The difference between the two boils down to tradecraft and jurisdiction.

CSIS – Canada’s human-intelligence, or “HumInt” agency – has its people and agents train their actual eyes and ears on security threats inside the country.

CSEC – the “signals-intelligence” or “SigInt” counterpart – relies almost wholly on technology to hear what people are saying abroad (spying on Canadians is illegal). Since being formed in the 1940s, this agency has rarely told anyone the fruits of its findings, save for its two masters – the Department of National Defence and the Privy Council Office.

On paper, the two agencies’ mandates don’t overlap, but in practise their operations are running together more than ever. That’s why the new CSEC complex is being built next to CSIS’ current headquarters – and why architects are planning to install a glass bridge connecting the two.

As envisioned, the seven-building CSEC complex will be the equivalent of a 90-storey skyscraper turned on its side – a highly secure compound outfitted with the latest high-tech gear. Two nearby electrical generating stations will power the agency’s computers, which suck in millions of conversations from around the world each day and scour them for intelligence information.

CSEC’s 1,700 staff and $300-million budget are double what they were a decade ago. Yet the agency’s bricks-and-mortar surroundings have been neglected. Some staff complain that a wall-sized mainframe computer has even fallen through an old floor. The current complex, a scattering of Cold War-era buildings near Carleton University, can no longer suck enough energy off the grid to sustain operations.

“We’ve run out of power,” said Mr. Adams, whose facilities use about as much energy as a small town. “We’ve got 700 people buried in a basement.”

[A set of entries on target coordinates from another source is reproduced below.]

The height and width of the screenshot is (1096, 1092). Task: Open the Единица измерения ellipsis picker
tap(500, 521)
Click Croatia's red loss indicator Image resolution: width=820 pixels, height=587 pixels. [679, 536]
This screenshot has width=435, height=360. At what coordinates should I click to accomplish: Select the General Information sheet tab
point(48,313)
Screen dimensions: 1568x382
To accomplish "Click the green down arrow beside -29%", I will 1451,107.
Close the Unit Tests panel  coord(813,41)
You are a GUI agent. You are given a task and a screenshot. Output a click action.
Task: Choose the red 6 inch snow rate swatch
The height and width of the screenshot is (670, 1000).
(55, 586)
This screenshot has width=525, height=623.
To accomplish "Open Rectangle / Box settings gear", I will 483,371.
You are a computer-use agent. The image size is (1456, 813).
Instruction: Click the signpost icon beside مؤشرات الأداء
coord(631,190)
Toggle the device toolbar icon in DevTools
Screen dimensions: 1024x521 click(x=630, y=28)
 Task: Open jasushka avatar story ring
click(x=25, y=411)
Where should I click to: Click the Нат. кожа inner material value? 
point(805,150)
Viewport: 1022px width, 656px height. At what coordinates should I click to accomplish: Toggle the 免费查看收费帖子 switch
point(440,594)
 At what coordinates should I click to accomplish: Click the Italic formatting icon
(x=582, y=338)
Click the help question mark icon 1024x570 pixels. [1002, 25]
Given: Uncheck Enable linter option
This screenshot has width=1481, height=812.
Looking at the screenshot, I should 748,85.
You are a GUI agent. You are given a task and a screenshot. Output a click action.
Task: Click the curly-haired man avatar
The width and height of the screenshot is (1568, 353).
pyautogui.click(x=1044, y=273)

Now the plan is to bring staff out of their subterranean cloisters and into collaborative work spaces, ones where cryptologists and engineers work together in bright rooms surrounded by daylight and foliage.

The plan doesn’t just envision $880-million in construction costs. According to a union representing CSEC employees, there is also a somewhat unique arrangement that will commit Ottawa to spend up to $5-billion more over the next 34 years. These costs are part of a “public-private partnership” – incorporating a complex mix of debt-servicing costs, standard-operating payments and an unusual facilities-management deal with a private consortium.